A systematic numerical investigation of flow-regime transitions in the two-dimensional incompressible Navier-Stokes flow past a confined circular cylinder is presented. For a fixed benchmark geometry, we observe a clear empirical correspondence between qualitative changes in steady traction profiles, understood here as the pointwise force density given by the Cauchy stress tensor on the obstacle boundary, and bifurcations in the long-time behavior of the unsteady Navier-Stokes equations. The observed transitions include onset of time-periodic oscillations, the appearance of multiple steady solutions and loss of effective symmetry.

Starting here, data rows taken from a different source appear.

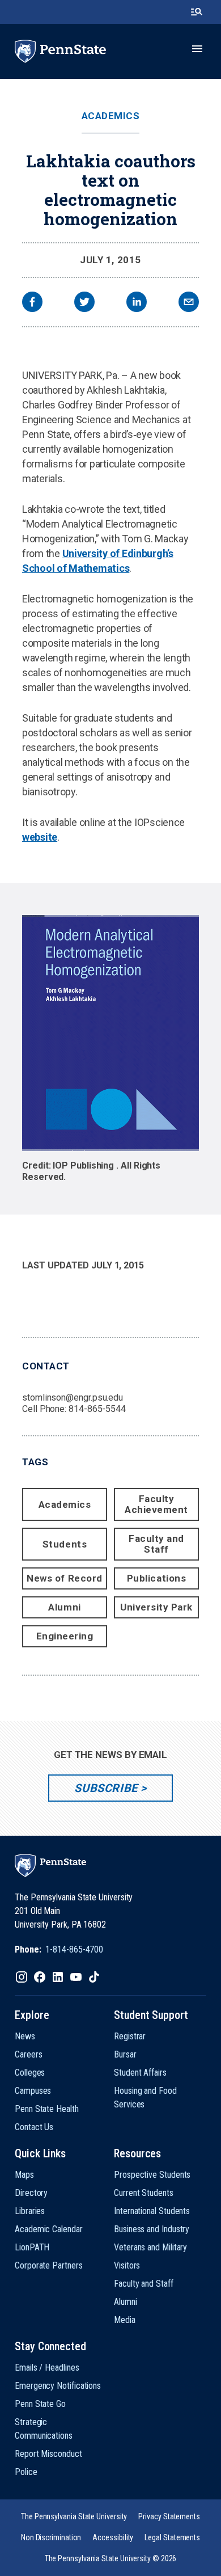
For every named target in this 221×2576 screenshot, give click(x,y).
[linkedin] (136, 303)
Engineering (65, 1636)
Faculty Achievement (156, 1504)
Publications (156, 1578)
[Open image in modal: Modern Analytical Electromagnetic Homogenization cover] (110, 1033)
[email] (188, 303)
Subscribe (105, 1788)
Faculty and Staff (156, 1544)
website (39, 837)
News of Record (64, 1578)
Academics (111, 116)
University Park (156, 1607)
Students (64, 1544)
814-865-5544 (97, 1408)
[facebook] (32, 303)
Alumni (64, 1607)
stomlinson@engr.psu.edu (72, 1397)
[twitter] (84, 303)
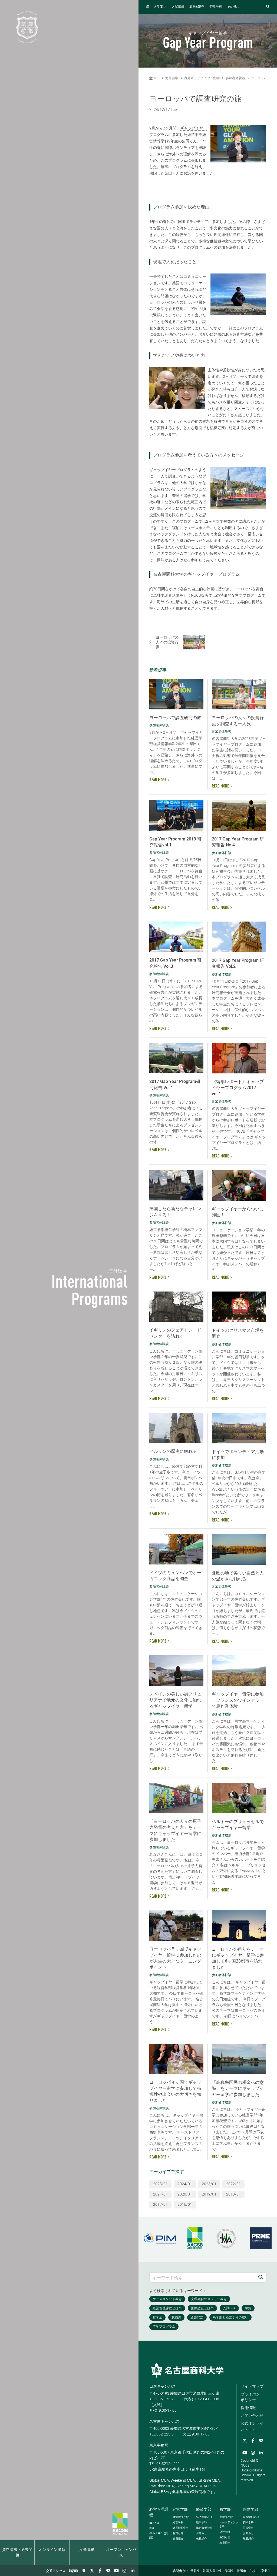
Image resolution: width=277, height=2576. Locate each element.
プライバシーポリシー (252, 2397)
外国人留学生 (212, 2571)
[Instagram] (124, 2570)
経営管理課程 (158, 2512)
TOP (156, 78)
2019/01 (209, 2194)
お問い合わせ (252, 2415)
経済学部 (203, 2509)
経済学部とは (204, 2516)
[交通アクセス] (84, 2570)
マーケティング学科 (228, 2524)
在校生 (254, 2571)
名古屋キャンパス (164, 2421)
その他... (233, 7)
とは (154, 2522)
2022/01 (233, 2184)
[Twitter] (92, 2570)
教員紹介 (178, 2538)
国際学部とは (251, 2516)
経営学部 (180, 2509)
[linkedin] (132, 2570)
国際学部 (250, 2509)
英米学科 (248, 2522)
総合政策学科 (204, 2527)
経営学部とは (181, 2516)
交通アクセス (55, 2571)
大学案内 (160, 7)
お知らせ (178, 2533)
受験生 (195, 2571)
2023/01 (209, 2184)
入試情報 (86, 2550)
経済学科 (201, 2522)
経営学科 (178, 2522)
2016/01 (184, 2204)
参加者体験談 (235, 78)
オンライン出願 (52, 2550)
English (73, 2570)
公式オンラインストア (252, 2426)
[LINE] (108, 2570)
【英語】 (158, 2535)
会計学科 (224, 2531)
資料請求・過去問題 (17, 2552)
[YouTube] (116, 2570)
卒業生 (266, 2571)
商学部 (225, 2509)
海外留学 (171, 78)
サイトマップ (252, 2386)
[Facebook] (100, 2570)
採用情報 (248, 2407)
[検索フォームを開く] (268, 7)
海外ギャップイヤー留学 (202, 78)
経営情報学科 (181, 2527)
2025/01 (160, 2184)
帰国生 (229, 2571)
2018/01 (233, 2194)
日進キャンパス (162, 2386)
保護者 (241, 2571)
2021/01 (160, 2194)
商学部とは (226, 2516)
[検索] (260, 2277)
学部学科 (215, 7)
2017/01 (160, 2204)
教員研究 (196, 7)
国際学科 (248, 2527)
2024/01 (184, 2184)
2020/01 (184, 2194)
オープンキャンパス (121, 2552)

The well-known planar Schäfer-Turek benchmark is considered for Reynolds numbers up to 500. Several numerical techniques are employed to compute steady solutions, boundary traction profiles, and linear stability spectra such as duality-based approach for traction evaluation, deflation methods for detecting multiple steady states, and both two- and three- dimensional linear stability analyzes. The results suggest that steady boundary traction profiles can serve as a sensitive diagnostic indicator of critical Reynolds numbers at which qualitative changes in flow dynamics occur. This suggests a computationally inexpensive, complementary approach for detecting flow-regime transitions within this benchmark configuration.